I'm still not sure what the question is. A selector is nothing more than a C string containing the name of a method being called. Every method is a normal C function and there exists a string table, containing the method names as strings and function pointers. That are the very basics how Objective-C actually works.
As I wrote below, a NSTimer object is created that gets a pointer to the target object and a pointer to a C string containing the method name and when the timer fires, it finds the right C method to call by using the string table (hence it needs the string name of the method) of the target object (hence it needs a reference to it).

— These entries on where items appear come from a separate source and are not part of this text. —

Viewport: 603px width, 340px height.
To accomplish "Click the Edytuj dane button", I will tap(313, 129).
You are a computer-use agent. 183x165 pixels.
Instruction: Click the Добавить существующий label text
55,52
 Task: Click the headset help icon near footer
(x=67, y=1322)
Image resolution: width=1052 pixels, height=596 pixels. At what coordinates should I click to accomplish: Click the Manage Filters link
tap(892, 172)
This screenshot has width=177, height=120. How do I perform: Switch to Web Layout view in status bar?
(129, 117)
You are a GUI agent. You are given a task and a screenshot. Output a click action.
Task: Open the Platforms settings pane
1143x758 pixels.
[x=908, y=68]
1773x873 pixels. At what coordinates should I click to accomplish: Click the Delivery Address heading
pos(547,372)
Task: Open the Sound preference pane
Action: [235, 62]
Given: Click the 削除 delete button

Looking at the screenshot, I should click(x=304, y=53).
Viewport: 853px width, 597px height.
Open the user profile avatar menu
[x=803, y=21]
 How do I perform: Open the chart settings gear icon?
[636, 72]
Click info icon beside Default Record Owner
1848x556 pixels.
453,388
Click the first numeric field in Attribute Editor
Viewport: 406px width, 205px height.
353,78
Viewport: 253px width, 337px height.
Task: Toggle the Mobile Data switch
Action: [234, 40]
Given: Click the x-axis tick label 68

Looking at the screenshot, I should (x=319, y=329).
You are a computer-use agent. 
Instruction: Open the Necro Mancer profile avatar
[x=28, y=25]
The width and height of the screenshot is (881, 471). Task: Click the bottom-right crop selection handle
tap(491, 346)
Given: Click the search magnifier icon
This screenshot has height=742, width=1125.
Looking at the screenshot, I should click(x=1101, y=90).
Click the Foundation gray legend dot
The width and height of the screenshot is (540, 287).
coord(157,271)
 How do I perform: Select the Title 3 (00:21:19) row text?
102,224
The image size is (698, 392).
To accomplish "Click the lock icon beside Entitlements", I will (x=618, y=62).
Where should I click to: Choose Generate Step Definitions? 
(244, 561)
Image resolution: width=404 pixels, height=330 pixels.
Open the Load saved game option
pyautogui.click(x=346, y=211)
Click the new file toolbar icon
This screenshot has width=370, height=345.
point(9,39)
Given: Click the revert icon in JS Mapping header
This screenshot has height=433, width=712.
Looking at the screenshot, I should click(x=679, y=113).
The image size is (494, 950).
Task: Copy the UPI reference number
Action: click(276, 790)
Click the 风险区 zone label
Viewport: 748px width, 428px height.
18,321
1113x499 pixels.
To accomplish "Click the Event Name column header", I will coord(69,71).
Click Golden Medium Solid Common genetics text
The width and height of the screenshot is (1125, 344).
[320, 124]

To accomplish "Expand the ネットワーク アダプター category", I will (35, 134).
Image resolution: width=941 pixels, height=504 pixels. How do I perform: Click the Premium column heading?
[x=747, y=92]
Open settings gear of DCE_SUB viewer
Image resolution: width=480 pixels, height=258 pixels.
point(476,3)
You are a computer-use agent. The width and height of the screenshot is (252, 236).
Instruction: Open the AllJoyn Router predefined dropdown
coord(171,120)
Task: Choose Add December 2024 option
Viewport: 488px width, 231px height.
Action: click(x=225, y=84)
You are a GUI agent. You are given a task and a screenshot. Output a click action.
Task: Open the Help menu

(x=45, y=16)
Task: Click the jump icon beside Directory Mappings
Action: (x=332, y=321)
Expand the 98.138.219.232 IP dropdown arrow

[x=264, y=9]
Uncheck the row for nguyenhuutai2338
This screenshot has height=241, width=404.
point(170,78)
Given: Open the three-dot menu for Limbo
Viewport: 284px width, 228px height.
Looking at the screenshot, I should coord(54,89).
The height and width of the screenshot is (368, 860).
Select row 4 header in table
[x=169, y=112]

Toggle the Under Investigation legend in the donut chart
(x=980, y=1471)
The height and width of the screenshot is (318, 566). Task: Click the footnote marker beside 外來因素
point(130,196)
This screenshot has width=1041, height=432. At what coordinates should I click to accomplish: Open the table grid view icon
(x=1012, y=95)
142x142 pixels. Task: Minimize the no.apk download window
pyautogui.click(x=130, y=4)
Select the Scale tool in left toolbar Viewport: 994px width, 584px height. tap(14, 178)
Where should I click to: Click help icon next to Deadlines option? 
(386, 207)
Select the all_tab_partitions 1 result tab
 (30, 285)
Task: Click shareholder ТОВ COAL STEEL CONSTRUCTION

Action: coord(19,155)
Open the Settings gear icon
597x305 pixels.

Not exactly the implementation, but pretty close to it:
Every thread in Cocoa has a NSRunLoop (it's always there, you never need to create on for a thread). PerformSelectorOnMainThread creates a NSTimer object like this, one that fires only once and where the time to fire is already located in the past (so it needs firing immediately), then gets the NSRunLoop of the main thread and adds the timer object there. As soon as the main thread goes idle, it searches for the next event in its Runloop to process (or goes to sleep if there is nothing to process and being woken up again as soon as an event is added) and performs it. Either the main thread is busy when you schedule the call, in which case it will process the timer event as soon as it has finished its current task or it is sleeping at the moment, in which case it will be woken up by adding the event and processes it immediately.
A good source to look up how Apple is most likely doing it (nobody can say for sure, as after all its closed source) is GNUStep. Since the GCC can handle Objective-C (it's not just an extension only Apple ships, even the standard GCC can handle it), however, having Obj-C without all the basic classes Apple ships is rather useless, the GNU community tried to re-implement the most common Obj-C classes you use on Mac and their implementation is OpenSource.
Here you can download a recent source package.
Unpack that and have a look at the implementation of NSThread, NSObject and NSTimer for details. I guess Apple is not doing it much different, I could probably prove it using gdb, but why would they do it much different than that approach? It's a clever approach that works very well :)
The documentation for NSObject's performSelectorOnMainThread:withObject:waitUntilDone: method says:
This method queues the message on the run loop of the main thread using the default run loop modes—that is, the modes associated with the NSRunLoopCommonModes constant. As part of its normal run loop processing, the main thread dequeues the message (assuming it is running in one of the default run loop modes) and invokes the desired method.
As Mecki said, a more general mechanism that could be used to implement -performSelectorOn… is NSTimer.
NSTimer is toll-free bridged to CFRunLoopTimer. An implementation of CFRunLoopTimer – although not necessarily the one actually used for normal processes in OS X – can be found in CFLite (open-source subset of CoreFoundation; package CF-476.14 in the Darwin 9.4 source code. (CF-476.15, corresponding to OS X 10.5.5, is not yet available.)